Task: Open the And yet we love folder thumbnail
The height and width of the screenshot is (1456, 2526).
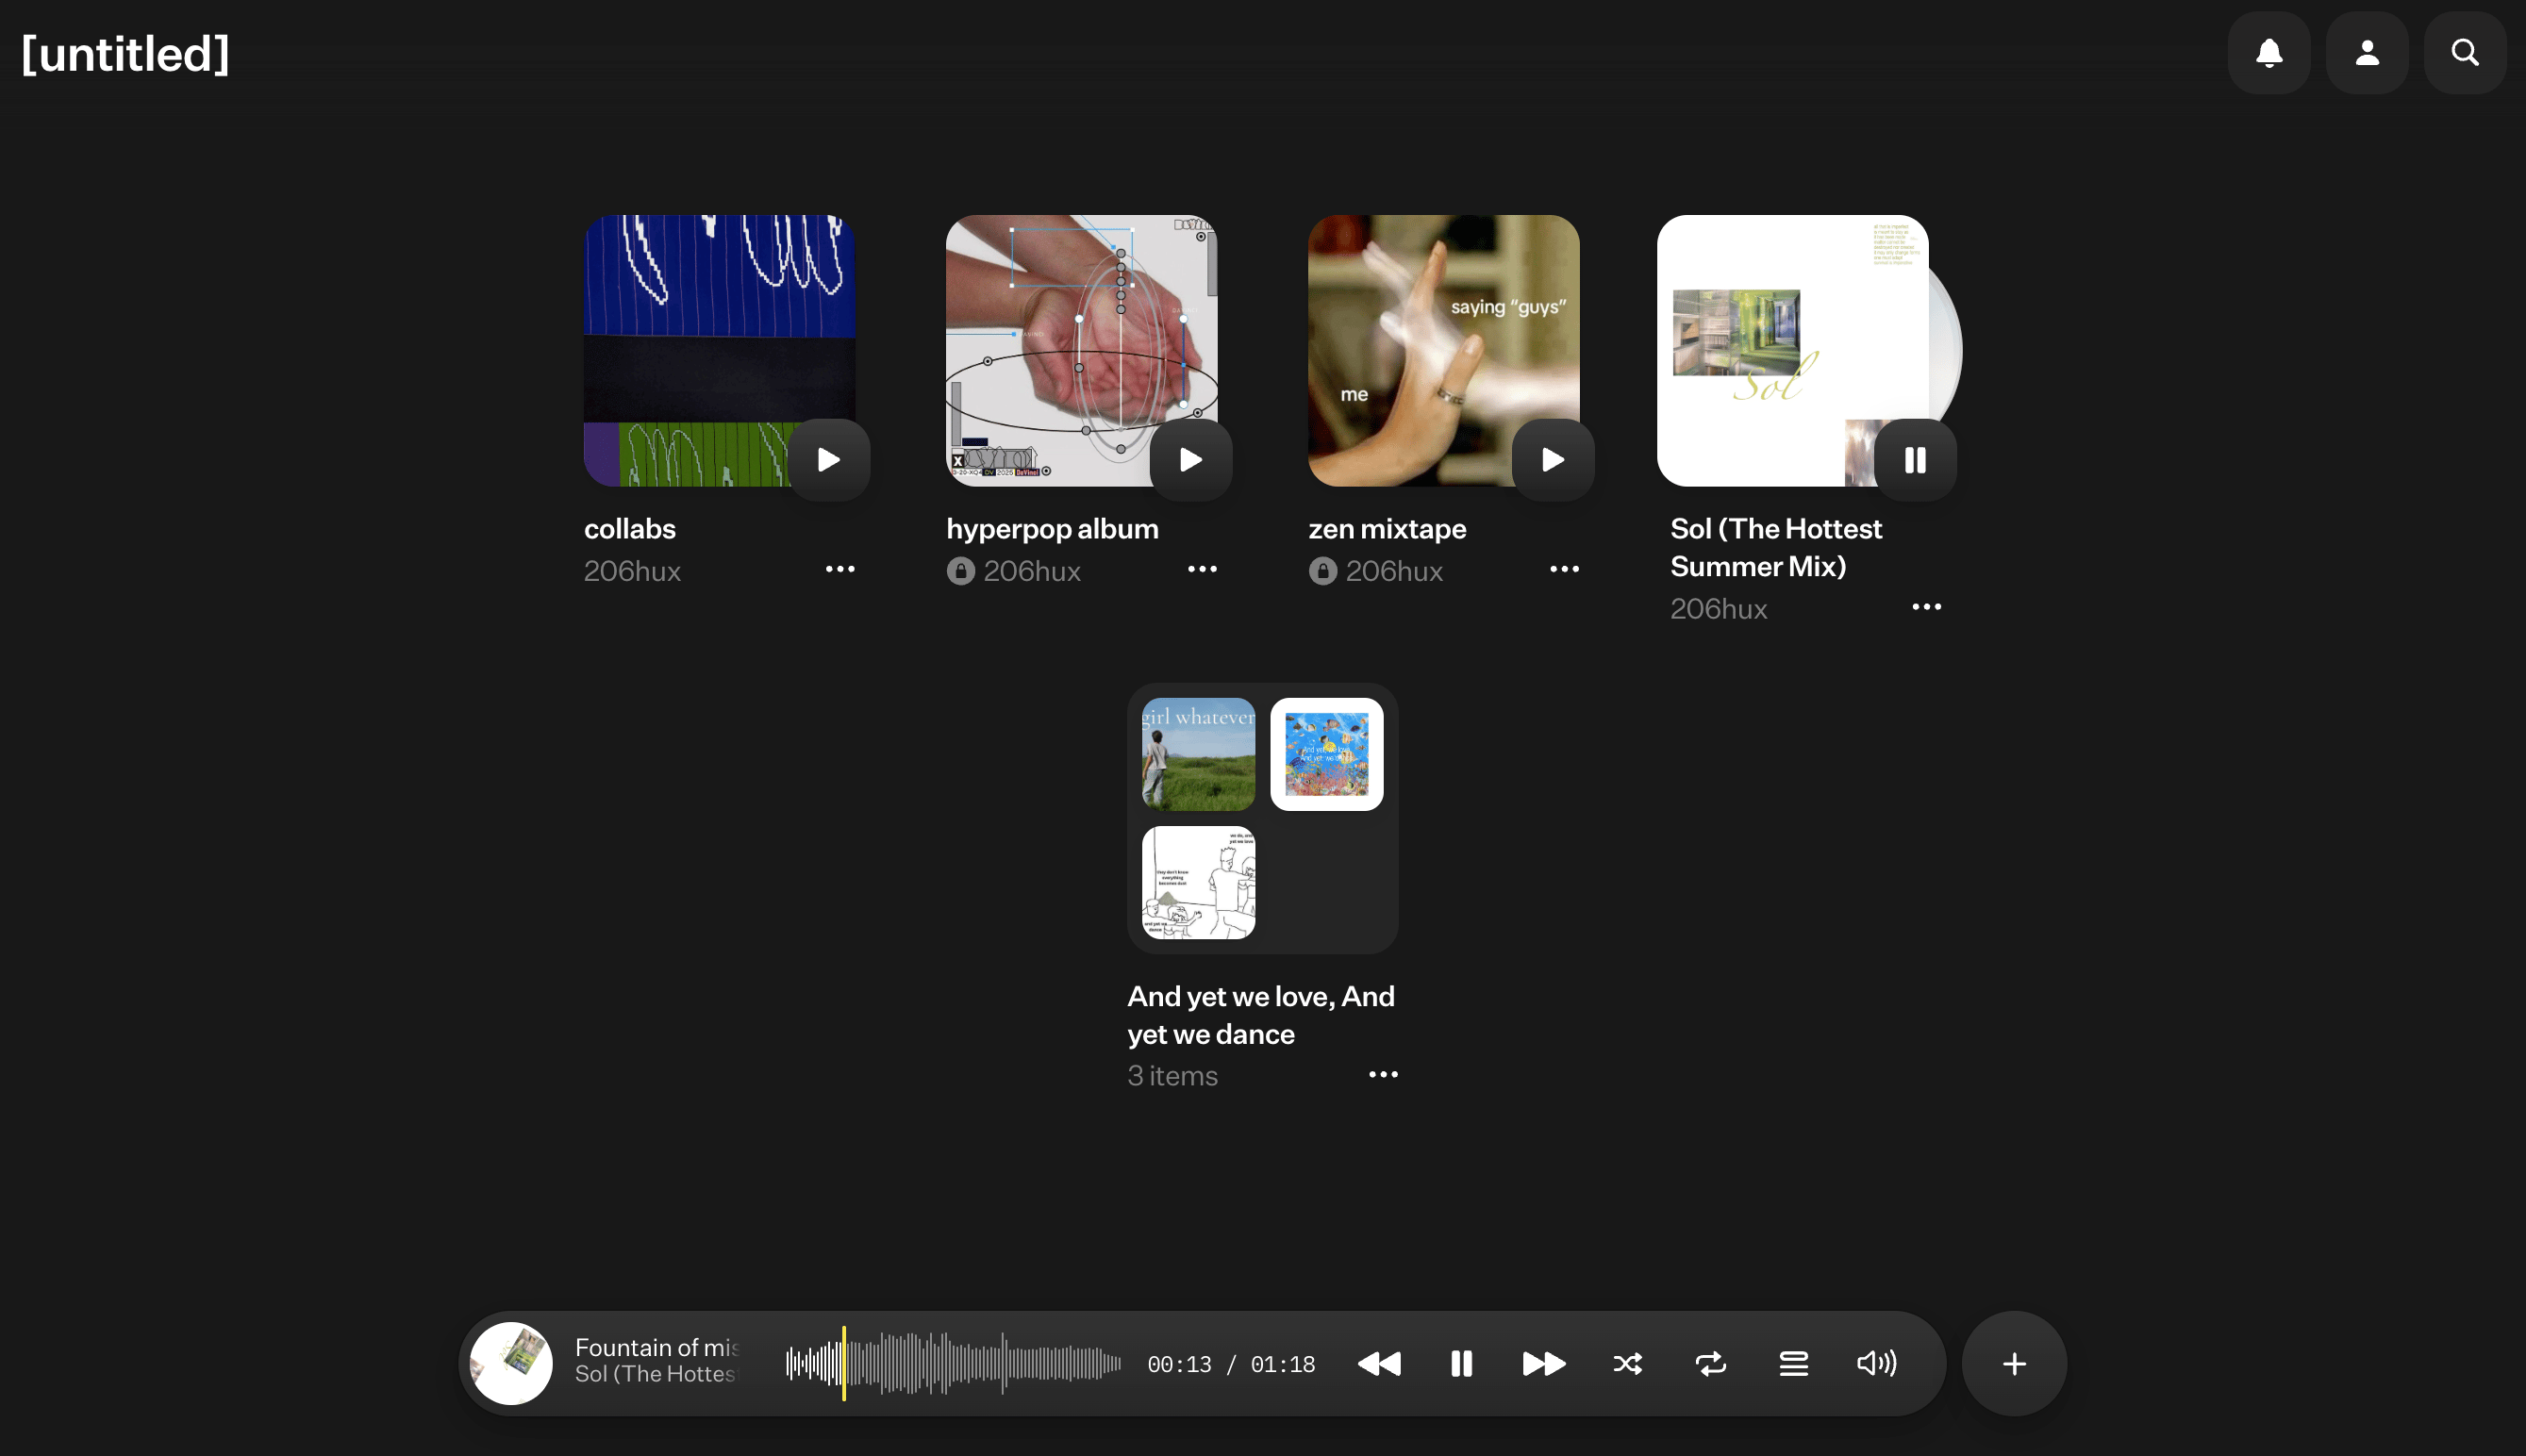Action: (x=1262, y=818)
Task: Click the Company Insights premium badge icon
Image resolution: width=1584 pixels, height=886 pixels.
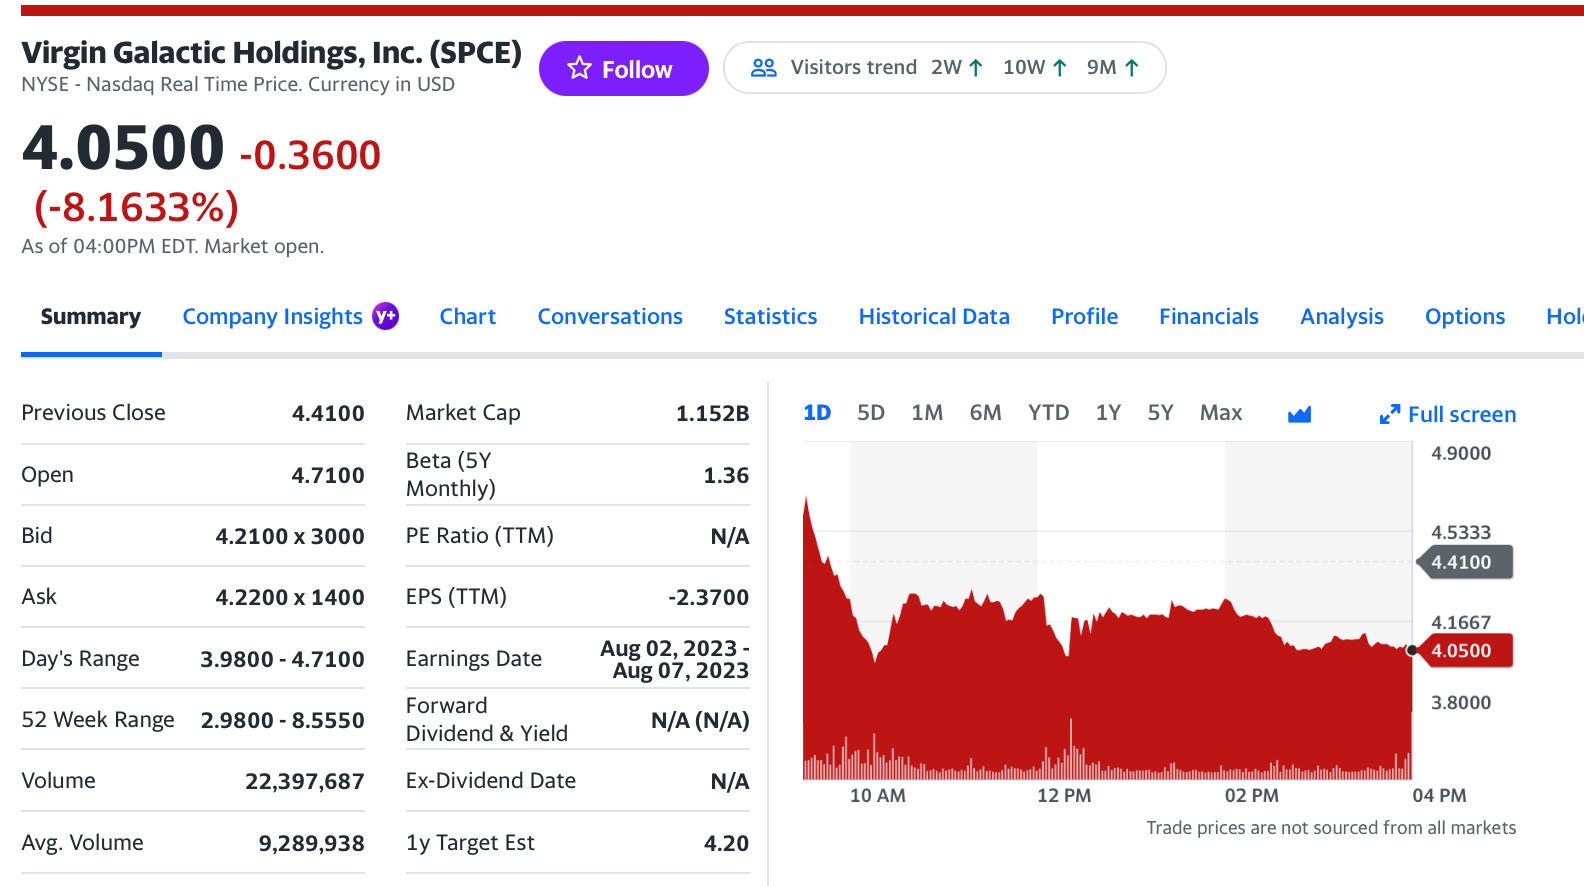Action: [x=385, y=316]
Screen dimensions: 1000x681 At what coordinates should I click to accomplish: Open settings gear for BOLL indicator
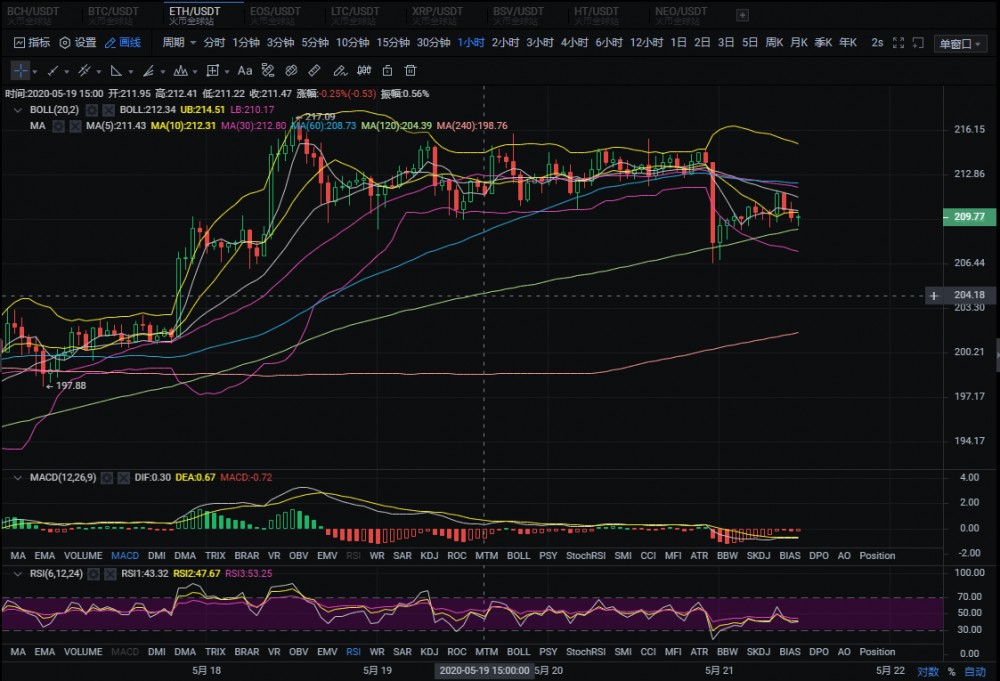pos(91,109)
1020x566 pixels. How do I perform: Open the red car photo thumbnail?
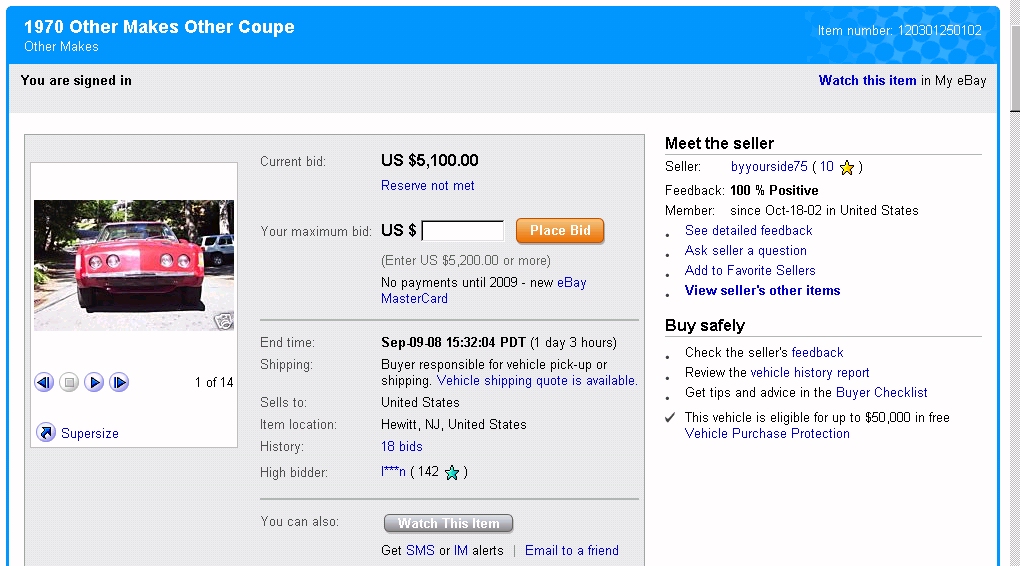134,265
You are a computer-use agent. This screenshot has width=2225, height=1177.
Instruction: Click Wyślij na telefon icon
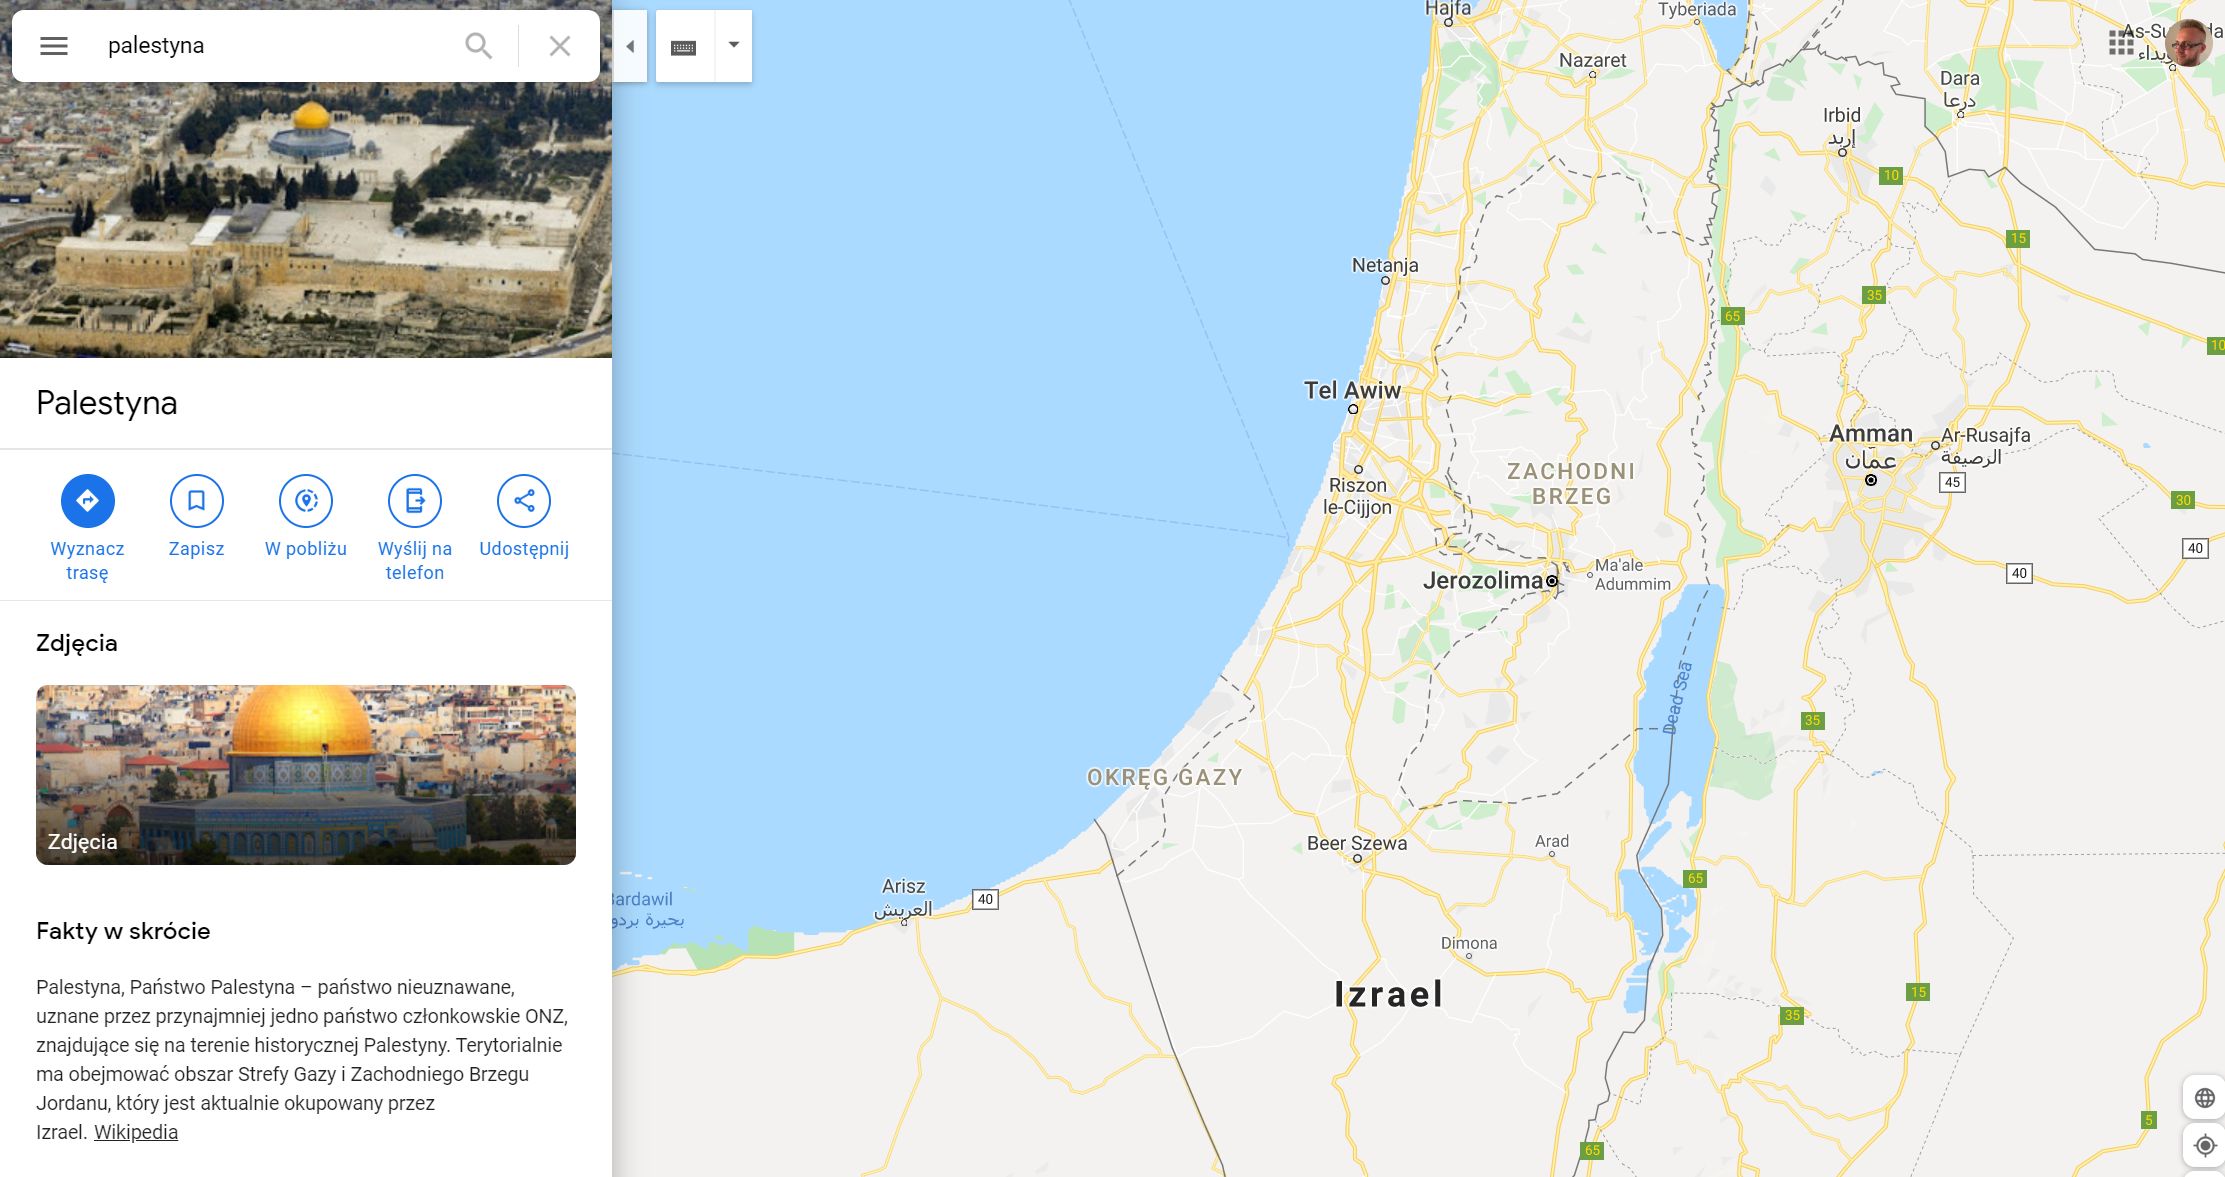pyautogui.click(x=415, y=501)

== Task prompt ==
Reproduce the material in its entirety and word for word, without the pictures.

== Task solution ==
Task: Open the And yet we love folder thumbnail
The height and width of the screenshot is (1456, 2526).
Action: (x=1262, y=818)
Task: Click the Company Insights premium badge icon
Image resolution: width=1584 pixels, height=886 pixels.
Action: [x=385, y=316]
Screen dimensions: 1000x681 At what coordinates should I click to accomplish: Open settings gear for BOLL indicator
pos(91,109)
1020x566 pixels. How do I perform: Open the red car photo thumbnail?
134,265
You are a computer-use agent. This screenshot has width=2225, height=1177.
Instruction: Click Wyślij na telefon icon
pyautogui.click(x=415, y=501)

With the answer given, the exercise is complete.